Pressured by a public clamouring to know more of what became of the March girls, Alcott duly provided two sequels: Little Men (1871)—which tells the story of the students at Plumfield—and Jo’s Boys (1886), the last in the trilogy, which follows the students in early adulthood.

Lost and found

Louise May Alcott’s literary success earned her enough money to support herself and her family, but the success of Little Women fixed her in a role she did not relish—the writer of what she called “moral pap for the young.” The genre had given her financial freedom, but it also felt confining to a woman who supported feminist ideas. In 1879 Alcott joined a group of Concord women who exercised limited voting rights for the first time and campaigned for the rest of her life for full female suffrage.

Restricted by the narrow themes allowed to respectable women writers, she never saw her work as “great,” says Daniel Shealy of the University of North Carolina at Charlotte, and editor of Little Women: An Annotated Edition. “She always longed to write her great novel and never believed that she had succeeded.”

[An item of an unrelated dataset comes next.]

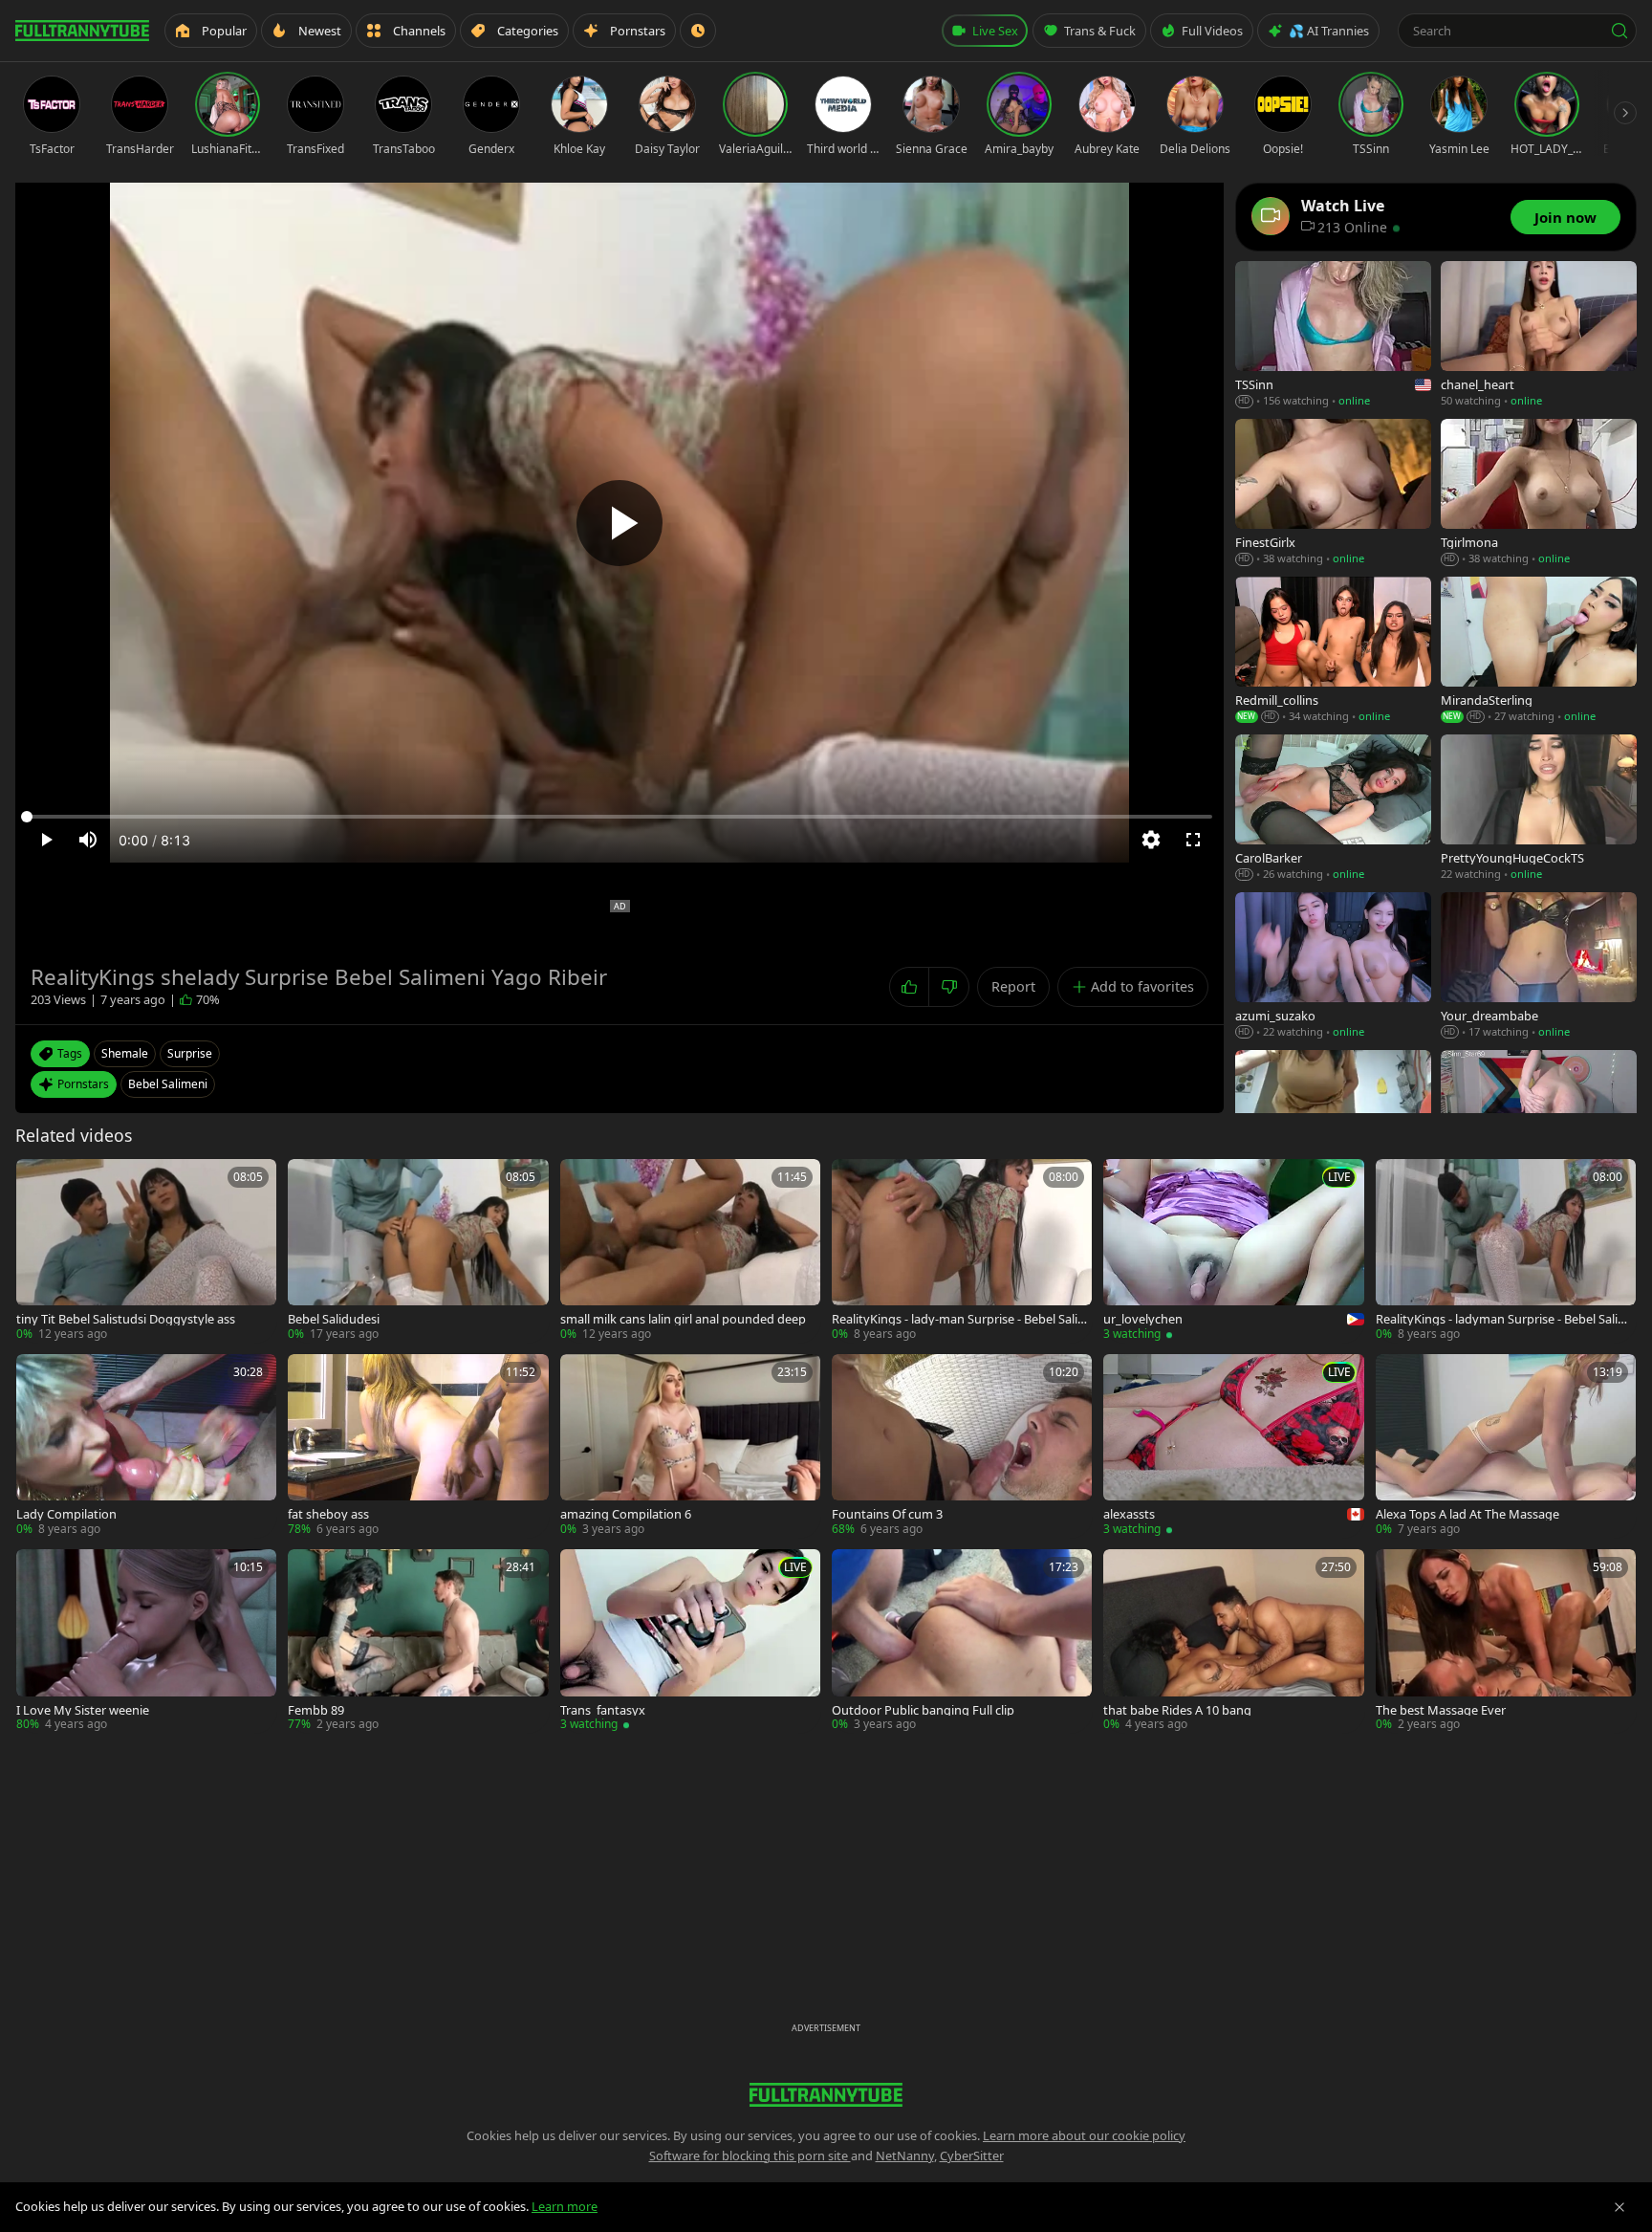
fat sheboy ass (328, 1514)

In the 1940s New York rare book dealers Madeleine Stern and Leona Rostenberg uncovered other writings by Alcott, either pseudonymous or anonymous. They found that between 1852 (when her first prose story was published, at age 20) and her death in 1888, Alcott wrote some 210 poems and sketches, stories, and serials that were published in roughly 40 different periodicals.

Writing as A.M. Barnard, Alcott also published about 30 Gothic thrillers in the decade prior to Little Women. These stories are filled with passion and revenge, “blood and thunder” novels, as she called them.“I think my natural ambition is for the lurid style,” she confided to a friend, calling such stories “gorgeous fancies.”

In 1866 Alcott wrote A Long Fatal Love Chase. A story of obsessive love, its heroine makes a Faustian pact in the opening pages: “I often feel as if I’d gladly sell my soul to Satan for a year of freedom.”

Rejected at the time, the novel was finally published in 1995, and became a best seller, part of a shift that is recognising Alcott as more than the author of Little Women. “Her work is now clearly established in the American literary canon,” concludes Shealy. “Her reputation as a writer is only increasing.”